Brano del documento =
══════════════════════════════
C) Possibili limiti alla rilevanza penale delle condotte tipizzate
In linea generale, poi, ai fini dell’individuazione dei limiti della rilevanza penale delle condotte, significativa è la disposizione contenuta nel sesto comma del medesimo art. 256 bis, per effetto del quale “si applicano le sanzioni di cui all’articolo 255 se le condotte di cui al comma 1 hanno ad oggetto i rifiuti di cui all’art. 184, comma 2, lett. e)”, ossia “i rifiuti vegetali provenienti da aree verdi, quali giardini, parchi e aree cimiteriali”. In effetti, considerato, per un verso, che per questa fattispecie è espressamente prevista una sanzione amministrativa e, per altro verso, che i rifiuti in questione sono obiettivamente meno pericolosi per la salute della collettività, si potrebbe ragionevolmente concludere che la condotta di chi appicca il fuoco a rifiuti vegetali provenienti da aree verdi abbandonati o depositati in maniera incontrollata è priva di rilevanza penale, ed integra un mero illecito amministrativo.
Tuttavia, se questa soluzione interpretativa individua un limite alla rilevanza penale delle nuove fattispecie incriminatrici con riferimento al profilo ‘qualitativo’ dell’oggetto materiale del reato, altro discorso deve farsi sulla possibile rilevanza del profilo ‘quantitativo’ dello stesso. Nel silenzio del legislatore, l’individuazione del confine tra rilevanza ed irrilevanza penale delle condotte non attinenti a “rifiuti vegetali provenienti da aree verdi”, potrebbe essere fornito da una valutazione incentrata sul grado di offesa per l’interesse tutelato dalla norma. In questa prospettiva, appare utile considerare che il legislatore sembra aver inteso tutelare l’ambiente anche quando non venga direttamente in rilievo la salute collettiva: una conferma in proposito risulta offerta anche dall’art. 4 del d.l. n. 1536 del 2013, che, nell’introdurre un nuovo comma 3 ter all’art. 129 disp. att. cod. proc. pen., ha previsto l’obbligo per il pubblico ministero di informare il Ministero dell’Ambiente ogniqualvolta procede per uno dei reati previsti dal d. lgs. n. 152 del 2006, e, quindi, anche se si tratti del ‘nuovo’ art. 256 bis, e di informare, invece, il Ministero della Salute o il Ministero delle politiche agricole alimentari e forestali solo quando i predetti reati “arrechino un concreto pericolo alla tutela della salute o alla sicurezza agroalimentare”.
D) Le ipotesi di confisca
Il comma 5 dell’art. 256 bis d. lgs. n. 152 del 2006, incide sulla disciplina delle misure di sicurezza patrimoniali adottabili, prevedendo la confisca sia dei “mezzi di trasporto di rifiuti oggetto del reato di cui al comma 1 del presente articolo, inceneriti in aree o impianti non autorizzati […] salvo che il mezzo appartenga a persona estranea alle condotte di cui al citato comma 1 del presente articolo e che non si configuri concorso di persona nella commissione del reato”, sia “dell’area sulla quale è commesso il reato, se di proprietà dell’autore o del concorrente del reato, fatti salvi gli obblighi di bonifica e ripristino dello stato dei luoghi”.
══════════════════════════════
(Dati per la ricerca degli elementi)
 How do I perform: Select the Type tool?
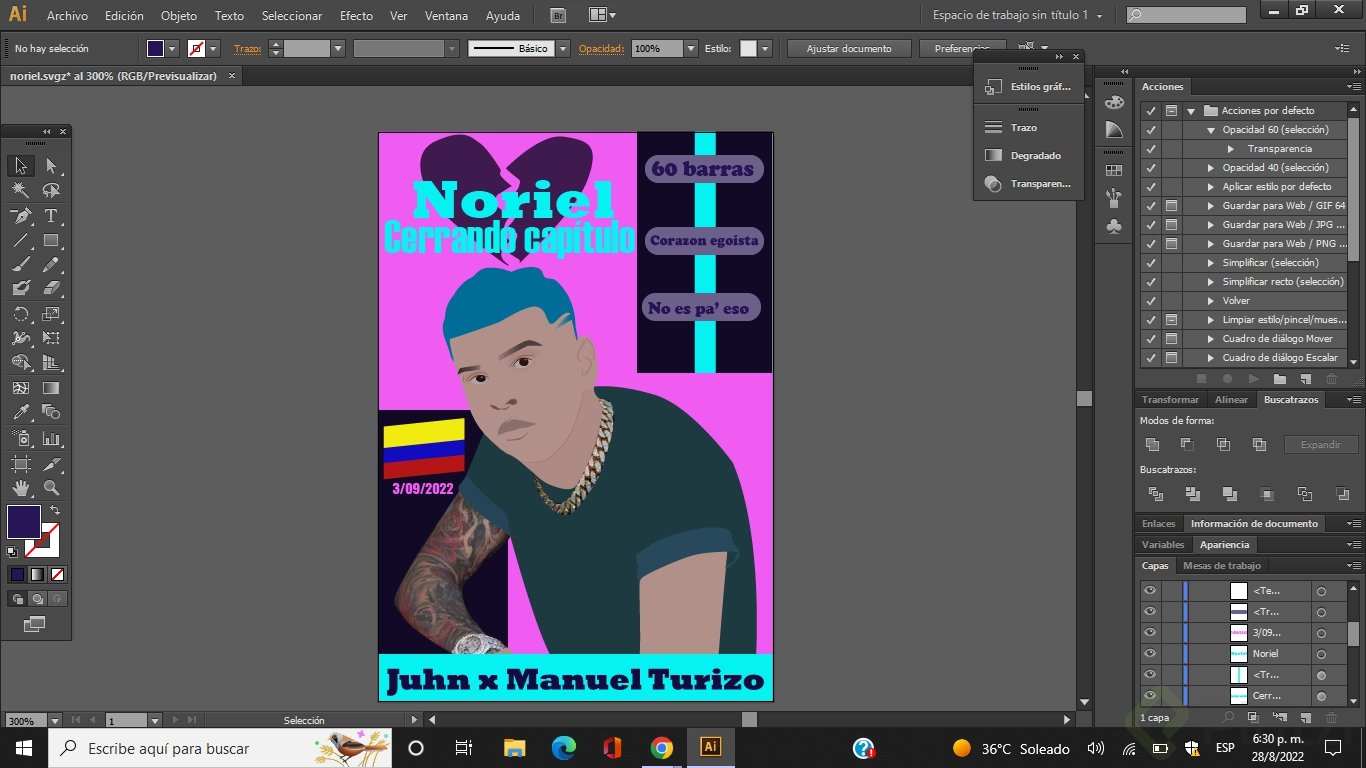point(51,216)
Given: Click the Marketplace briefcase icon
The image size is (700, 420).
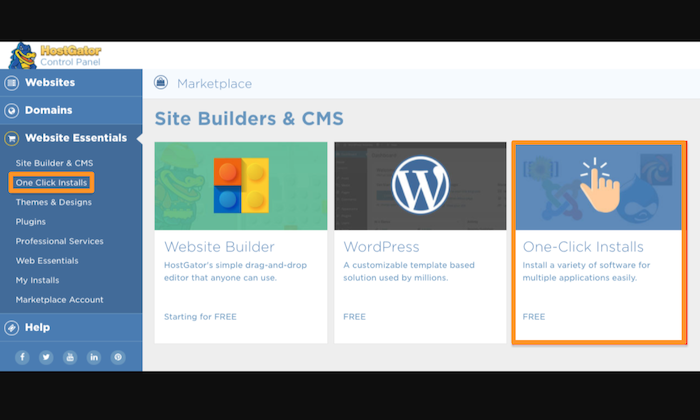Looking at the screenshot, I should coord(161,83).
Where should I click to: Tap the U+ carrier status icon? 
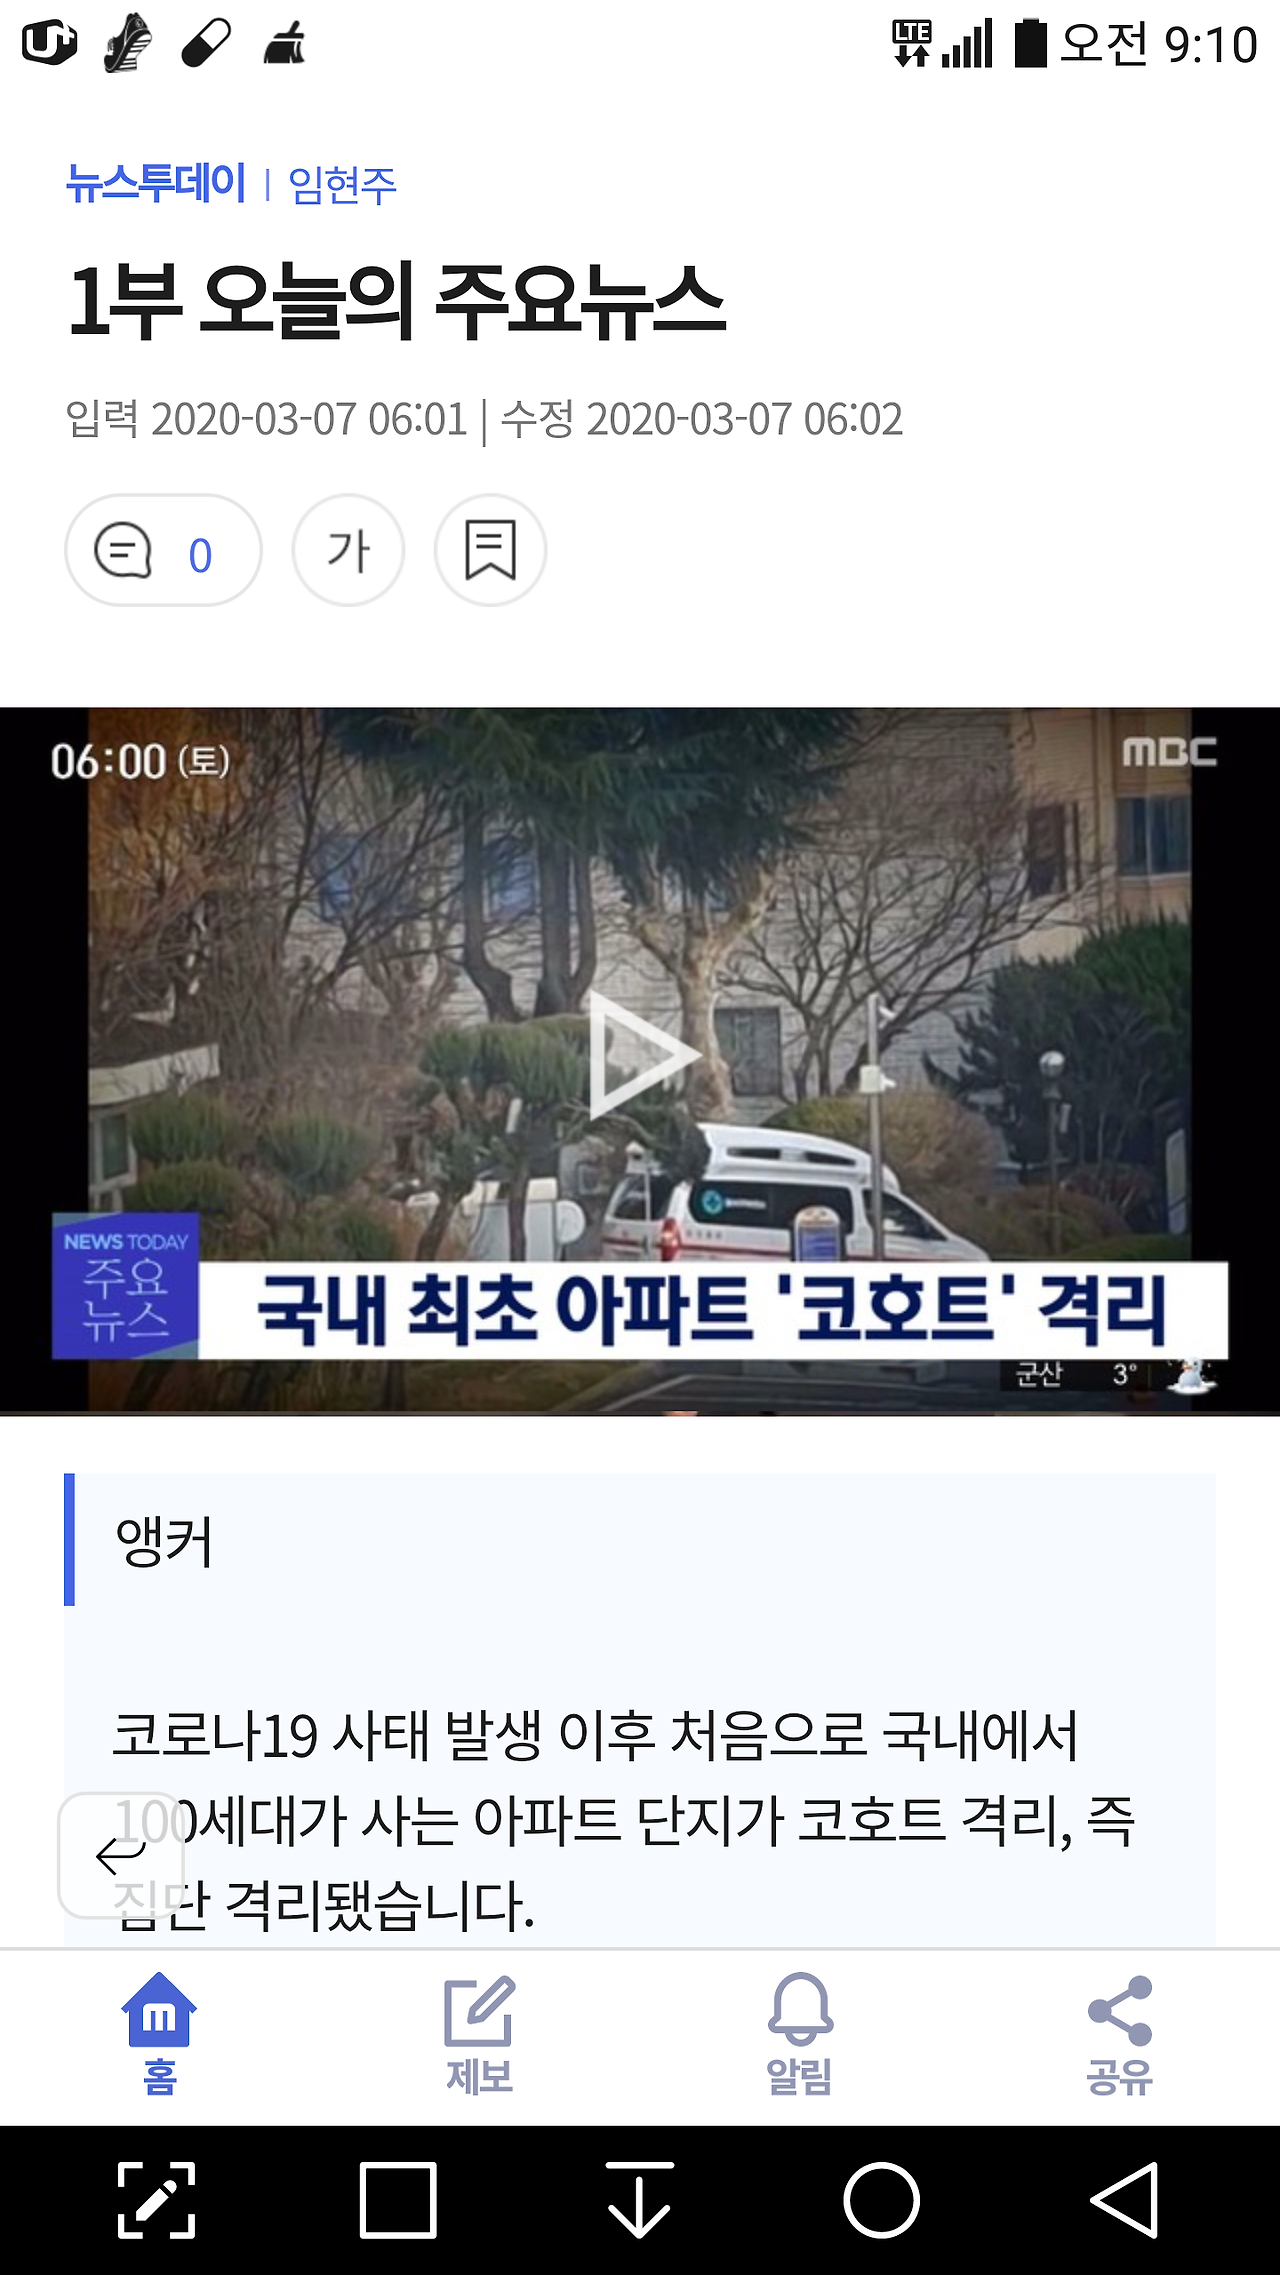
══════════════════════════════
Cosa farai =
1. Secondo il brano, a quali rifiuti si applicano le sanzioni dell’articolo 255 in base al sesto comma dell’art. 256 bis?
2. Riporta come lista numerata, senza righe vuote, le righe dell’elenco comprese tra quella che contiene "Given: Click the Marketplace briefcase icon" e la fine dell’elenco, estremi inclusi. Ometti le immagini.

Le soluzioni =
1. Ai rifiuti vegetali provenienti da aree verdi, quali giardini, parchi e aree cimiteriali.

2.
1. Given: Click the Marketplace briefcase icon
2. The image size is (700, 420).
3. Looking at the screenshot, I should coord(161,83).
4. Where should I click to: Tap the U+ carrier status icon? 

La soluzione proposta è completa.